Con un terzo del territorio protetto e l’istituzione di corridoi per i loro spostamenti, Sabah è la regione che dà più speranze per la sopravvivenza degli oranghi. Qui la coltivazione delle più redditizie piantagioni di palma da olio è stata limitata al 30 per cento del territorio anche grazie al progetto di riforestazione della Nestlé (700mila alberi), il principale coltivatore del Borneo. Dopo il documentario del 2011 di David Attenborough, molti vip hanno visitato e finanziato l’Orangutan Rehabilitation Center: sono venuti Leonardo di Caprio e il principe William, non s’è visto invece Kabir Bedi, l’interprete televisivo di Sandokan.
Gli abitanti di Sabah sono meno esotici di quelli narrati da Salgari. I Sungai dei fiumi pescano con barche a motore. I Dusun, cristianizzati, continuano a coltivare il riso. I Suluk si sono convertiti all’Islam, come i Bajau, nomadi del mare qui sedentarizzati. Sono conversioni sincretiche che conservano spesso riti tribali, come quello di fecondare la semina col sangue d’un pollo, sacrificato per l’occasione. Sono scomparse solo la nudità e le cerbottane con cui cacciavano sputando frecce.
A Kota Kinabalu, capitale di Sabah, lo stile di vita è più occidentalizzato rispetto a quello dei malesi della penisola: tra grattacieli, centri commerciali, alberghi a cinque stelle e un vivace lungomare con pub e ristoranti, è evidente la ricchezza frutto delle piattaforme petrolifere offshore. La città prende il nome dal vicino monte Kinabalu, il più alto del Borneo (4095 m s/lm), scalato ogni anno da ventimila alpinisti.
La maggior parte dei duecentomila visitatori dell’omonimo parco, patrimonio dell’umanità Unesco, si danno invece al birdwatching e percorrono la rete di sentieri nella foresta pluviale tra felci arboree, liane, orchidee, piante carnivore, farfalle giganti e oltre trecento specie di colorati uccelli.
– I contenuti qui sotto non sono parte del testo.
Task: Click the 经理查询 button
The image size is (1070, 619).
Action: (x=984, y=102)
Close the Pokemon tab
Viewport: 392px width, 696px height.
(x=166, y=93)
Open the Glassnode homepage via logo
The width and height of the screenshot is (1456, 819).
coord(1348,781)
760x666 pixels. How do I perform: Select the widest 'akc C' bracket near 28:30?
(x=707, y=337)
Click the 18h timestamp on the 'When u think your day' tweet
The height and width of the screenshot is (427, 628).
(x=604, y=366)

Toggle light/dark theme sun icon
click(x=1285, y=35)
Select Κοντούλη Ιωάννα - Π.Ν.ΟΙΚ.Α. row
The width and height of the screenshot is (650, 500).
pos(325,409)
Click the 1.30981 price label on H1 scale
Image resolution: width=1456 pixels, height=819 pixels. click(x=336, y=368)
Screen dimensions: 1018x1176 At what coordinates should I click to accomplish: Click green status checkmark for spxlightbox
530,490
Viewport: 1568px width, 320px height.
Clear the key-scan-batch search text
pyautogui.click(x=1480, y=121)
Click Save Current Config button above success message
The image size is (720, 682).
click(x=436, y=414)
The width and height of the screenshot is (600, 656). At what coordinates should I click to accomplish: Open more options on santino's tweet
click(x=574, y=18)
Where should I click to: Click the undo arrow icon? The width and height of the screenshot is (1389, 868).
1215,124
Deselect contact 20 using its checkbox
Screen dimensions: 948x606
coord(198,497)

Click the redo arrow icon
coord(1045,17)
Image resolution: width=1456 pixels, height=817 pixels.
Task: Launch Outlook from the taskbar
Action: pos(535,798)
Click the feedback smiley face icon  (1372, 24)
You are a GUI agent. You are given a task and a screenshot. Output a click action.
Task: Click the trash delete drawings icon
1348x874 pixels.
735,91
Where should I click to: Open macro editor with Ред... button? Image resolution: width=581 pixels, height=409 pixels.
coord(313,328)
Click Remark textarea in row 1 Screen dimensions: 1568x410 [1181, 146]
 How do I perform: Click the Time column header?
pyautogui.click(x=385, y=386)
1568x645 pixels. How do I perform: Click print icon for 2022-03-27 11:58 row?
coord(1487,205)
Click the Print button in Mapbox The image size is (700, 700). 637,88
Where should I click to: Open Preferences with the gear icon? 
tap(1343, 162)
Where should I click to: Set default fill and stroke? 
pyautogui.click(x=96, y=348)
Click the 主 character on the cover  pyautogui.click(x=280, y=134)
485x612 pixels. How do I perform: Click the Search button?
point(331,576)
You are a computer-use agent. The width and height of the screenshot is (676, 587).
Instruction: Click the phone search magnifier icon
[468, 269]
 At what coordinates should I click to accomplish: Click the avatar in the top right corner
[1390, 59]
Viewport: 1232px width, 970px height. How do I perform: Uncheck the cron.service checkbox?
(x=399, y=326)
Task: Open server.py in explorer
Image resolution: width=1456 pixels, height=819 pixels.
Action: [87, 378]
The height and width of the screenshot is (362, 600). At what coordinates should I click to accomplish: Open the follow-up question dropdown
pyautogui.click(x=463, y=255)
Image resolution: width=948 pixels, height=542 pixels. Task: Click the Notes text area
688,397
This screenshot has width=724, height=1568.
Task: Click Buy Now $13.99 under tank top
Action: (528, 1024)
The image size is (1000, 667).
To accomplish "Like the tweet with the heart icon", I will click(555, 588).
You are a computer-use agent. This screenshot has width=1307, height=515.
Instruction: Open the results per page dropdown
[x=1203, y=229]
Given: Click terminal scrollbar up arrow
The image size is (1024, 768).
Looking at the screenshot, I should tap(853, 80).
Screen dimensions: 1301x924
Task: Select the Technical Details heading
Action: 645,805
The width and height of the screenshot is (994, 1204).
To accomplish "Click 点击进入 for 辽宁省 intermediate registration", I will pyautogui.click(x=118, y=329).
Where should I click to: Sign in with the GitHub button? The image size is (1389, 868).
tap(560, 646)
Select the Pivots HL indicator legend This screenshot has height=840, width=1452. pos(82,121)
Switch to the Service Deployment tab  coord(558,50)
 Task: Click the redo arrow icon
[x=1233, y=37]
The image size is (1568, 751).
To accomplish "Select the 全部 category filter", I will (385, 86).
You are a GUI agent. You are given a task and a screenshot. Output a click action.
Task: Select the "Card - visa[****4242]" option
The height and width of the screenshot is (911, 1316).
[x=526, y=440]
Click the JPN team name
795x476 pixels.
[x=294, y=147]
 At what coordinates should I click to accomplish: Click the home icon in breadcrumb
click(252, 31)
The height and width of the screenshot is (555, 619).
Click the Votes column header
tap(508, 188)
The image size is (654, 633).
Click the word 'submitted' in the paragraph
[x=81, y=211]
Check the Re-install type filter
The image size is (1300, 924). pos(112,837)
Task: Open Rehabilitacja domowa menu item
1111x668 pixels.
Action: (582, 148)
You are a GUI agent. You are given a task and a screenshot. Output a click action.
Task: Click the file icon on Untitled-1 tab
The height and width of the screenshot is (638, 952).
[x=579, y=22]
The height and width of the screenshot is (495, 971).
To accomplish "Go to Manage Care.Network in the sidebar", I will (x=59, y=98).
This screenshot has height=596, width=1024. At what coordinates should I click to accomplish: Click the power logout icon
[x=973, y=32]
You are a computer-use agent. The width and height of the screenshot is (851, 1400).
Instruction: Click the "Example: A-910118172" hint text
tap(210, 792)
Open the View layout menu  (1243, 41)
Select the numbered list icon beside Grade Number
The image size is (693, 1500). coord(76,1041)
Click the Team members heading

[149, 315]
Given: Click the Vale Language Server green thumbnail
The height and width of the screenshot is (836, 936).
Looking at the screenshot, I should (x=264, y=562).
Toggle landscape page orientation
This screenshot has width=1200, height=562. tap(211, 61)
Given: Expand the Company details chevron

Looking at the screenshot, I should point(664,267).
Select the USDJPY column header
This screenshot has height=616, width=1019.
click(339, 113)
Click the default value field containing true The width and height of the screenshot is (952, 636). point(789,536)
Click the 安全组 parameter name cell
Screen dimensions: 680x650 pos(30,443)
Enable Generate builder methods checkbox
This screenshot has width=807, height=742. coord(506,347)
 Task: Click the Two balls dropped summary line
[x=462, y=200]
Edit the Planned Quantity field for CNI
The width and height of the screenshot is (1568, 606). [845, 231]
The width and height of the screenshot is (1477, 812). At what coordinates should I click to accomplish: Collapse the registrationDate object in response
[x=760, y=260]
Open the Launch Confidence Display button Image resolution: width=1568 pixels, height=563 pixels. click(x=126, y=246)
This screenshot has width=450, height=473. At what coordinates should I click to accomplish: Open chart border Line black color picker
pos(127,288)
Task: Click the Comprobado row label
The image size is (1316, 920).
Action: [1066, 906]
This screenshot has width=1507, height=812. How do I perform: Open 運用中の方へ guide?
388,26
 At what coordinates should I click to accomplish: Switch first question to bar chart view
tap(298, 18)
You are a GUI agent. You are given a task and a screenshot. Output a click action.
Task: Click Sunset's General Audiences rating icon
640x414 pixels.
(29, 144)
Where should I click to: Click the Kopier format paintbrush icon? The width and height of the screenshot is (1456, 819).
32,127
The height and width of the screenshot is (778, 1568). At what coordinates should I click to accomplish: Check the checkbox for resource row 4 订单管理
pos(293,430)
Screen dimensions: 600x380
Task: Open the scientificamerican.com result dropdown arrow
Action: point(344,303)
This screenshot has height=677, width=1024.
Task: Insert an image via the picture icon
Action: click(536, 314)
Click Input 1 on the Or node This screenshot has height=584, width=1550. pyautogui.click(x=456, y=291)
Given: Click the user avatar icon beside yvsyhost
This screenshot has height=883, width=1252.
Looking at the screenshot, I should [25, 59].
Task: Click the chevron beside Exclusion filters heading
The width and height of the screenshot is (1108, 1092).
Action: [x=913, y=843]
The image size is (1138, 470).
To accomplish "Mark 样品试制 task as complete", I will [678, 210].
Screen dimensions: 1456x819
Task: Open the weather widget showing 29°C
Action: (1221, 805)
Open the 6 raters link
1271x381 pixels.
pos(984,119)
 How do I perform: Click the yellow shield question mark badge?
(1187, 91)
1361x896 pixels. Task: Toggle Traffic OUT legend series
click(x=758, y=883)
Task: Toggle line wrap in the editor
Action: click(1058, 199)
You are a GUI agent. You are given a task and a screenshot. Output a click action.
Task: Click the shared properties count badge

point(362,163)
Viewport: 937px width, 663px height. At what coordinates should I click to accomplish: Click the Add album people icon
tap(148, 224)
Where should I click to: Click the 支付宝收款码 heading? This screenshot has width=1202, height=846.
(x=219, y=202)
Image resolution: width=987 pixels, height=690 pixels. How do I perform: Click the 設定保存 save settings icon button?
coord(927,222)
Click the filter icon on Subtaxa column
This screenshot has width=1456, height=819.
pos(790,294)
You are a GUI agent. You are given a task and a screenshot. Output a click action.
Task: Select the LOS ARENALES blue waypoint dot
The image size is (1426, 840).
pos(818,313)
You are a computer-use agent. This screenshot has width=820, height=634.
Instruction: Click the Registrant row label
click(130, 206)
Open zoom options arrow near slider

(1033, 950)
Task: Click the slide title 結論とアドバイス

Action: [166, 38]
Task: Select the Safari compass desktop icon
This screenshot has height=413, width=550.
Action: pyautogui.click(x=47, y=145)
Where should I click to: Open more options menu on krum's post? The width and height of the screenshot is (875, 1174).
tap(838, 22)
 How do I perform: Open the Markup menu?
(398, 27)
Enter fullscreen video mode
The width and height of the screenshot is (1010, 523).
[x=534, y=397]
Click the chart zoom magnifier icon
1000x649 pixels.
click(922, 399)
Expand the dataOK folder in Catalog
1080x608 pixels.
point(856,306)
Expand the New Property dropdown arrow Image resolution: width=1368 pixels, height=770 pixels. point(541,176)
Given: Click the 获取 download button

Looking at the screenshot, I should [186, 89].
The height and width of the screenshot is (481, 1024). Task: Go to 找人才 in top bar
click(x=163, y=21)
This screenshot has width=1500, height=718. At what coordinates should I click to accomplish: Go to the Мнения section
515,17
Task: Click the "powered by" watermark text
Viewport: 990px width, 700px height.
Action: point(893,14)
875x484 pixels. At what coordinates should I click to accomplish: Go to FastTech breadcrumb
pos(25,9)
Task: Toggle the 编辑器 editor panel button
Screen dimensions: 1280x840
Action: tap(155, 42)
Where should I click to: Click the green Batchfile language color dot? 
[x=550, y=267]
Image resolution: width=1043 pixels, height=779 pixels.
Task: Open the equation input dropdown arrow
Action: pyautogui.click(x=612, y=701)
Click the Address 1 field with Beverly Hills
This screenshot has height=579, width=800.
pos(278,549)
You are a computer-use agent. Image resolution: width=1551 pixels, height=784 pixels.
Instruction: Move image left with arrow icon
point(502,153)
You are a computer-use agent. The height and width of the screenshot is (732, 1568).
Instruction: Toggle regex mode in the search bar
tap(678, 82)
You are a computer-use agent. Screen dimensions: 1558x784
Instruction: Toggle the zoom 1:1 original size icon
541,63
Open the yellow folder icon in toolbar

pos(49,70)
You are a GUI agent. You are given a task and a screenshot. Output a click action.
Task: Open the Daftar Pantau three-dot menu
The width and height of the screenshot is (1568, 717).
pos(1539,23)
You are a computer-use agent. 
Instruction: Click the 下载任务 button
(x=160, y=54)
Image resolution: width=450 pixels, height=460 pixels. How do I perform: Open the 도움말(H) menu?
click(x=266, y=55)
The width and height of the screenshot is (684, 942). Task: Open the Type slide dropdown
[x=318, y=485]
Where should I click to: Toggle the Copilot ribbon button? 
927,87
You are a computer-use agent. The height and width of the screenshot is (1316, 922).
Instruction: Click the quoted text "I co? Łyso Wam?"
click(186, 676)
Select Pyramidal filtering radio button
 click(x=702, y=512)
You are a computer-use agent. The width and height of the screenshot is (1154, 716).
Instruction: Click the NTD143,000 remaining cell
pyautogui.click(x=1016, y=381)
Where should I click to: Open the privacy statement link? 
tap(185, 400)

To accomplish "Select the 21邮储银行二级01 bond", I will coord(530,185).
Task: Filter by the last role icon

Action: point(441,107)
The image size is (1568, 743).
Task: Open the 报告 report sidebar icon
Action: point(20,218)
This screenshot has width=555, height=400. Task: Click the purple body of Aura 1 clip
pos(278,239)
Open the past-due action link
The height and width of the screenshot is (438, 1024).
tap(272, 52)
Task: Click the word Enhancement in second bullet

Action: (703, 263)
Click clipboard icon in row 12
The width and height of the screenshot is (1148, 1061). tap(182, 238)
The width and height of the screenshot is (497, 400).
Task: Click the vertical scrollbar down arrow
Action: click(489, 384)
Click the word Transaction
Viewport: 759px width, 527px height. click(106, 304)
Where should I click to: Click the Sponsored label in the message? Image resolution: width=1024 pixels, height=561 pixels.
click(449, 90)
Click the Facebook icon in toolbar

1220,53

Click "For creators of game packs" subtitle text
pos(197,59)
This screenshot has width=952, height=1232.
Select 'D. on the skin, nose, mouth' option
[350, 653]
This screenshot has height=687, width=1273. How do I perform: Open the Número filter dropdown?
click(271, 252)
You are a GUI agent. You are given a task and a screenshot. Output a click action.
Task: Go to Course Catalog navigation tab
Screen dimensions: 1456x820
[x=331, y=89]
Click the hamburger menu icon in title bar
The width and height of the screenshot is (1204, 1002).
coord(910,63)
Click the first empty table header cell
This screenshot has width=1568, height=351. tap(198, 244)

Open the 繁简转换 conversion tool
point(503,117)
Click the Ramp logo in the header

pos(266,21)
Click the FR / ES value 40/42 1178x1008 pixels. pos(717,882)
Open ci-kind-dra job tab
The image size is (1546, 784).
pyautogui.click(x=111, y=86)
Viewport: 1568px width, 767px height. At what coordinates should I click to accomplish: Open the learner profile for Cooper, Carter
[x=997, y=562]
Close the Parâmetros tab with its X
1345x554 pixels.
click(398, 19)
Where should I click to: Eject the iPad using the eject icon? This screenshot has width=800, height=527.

Sulla costa nord c’è l’isola di Labuan, che ispirò a Salgari la Perla di Labuan, Lady Marianna Guillonk, l’amata di Sandokan. Al confine col Brunei, Labuan non ha però nulla di romantico: è un pragmatico porto franco. L’arrembaggio tanto caro a Salgari negli anni scorsi è comunque tornato in voga nel Mare di Sulu, a nord di Sandakan: in quel caso però non erano pirati ma militanti di Abu Sayyaf, un gruppo jihadista filippino che ha rapito decine di turisti cinesi. L’esercito lo ha neutralizzato e oggi la situazione è tranquilla, anche se per sicurezza si scortano i visitatori nelle isole al largo di Sandakan, dove depongono le uova le tartarughe marine. Nella spartana Selingan (in un parco marino condiviso con le Filippine), come nella lussuosa Lankayan, si soggiorna per vedere le tartarughe deporre le uova sulla spiaggia e i loro piccoli prendere il mare nella notte…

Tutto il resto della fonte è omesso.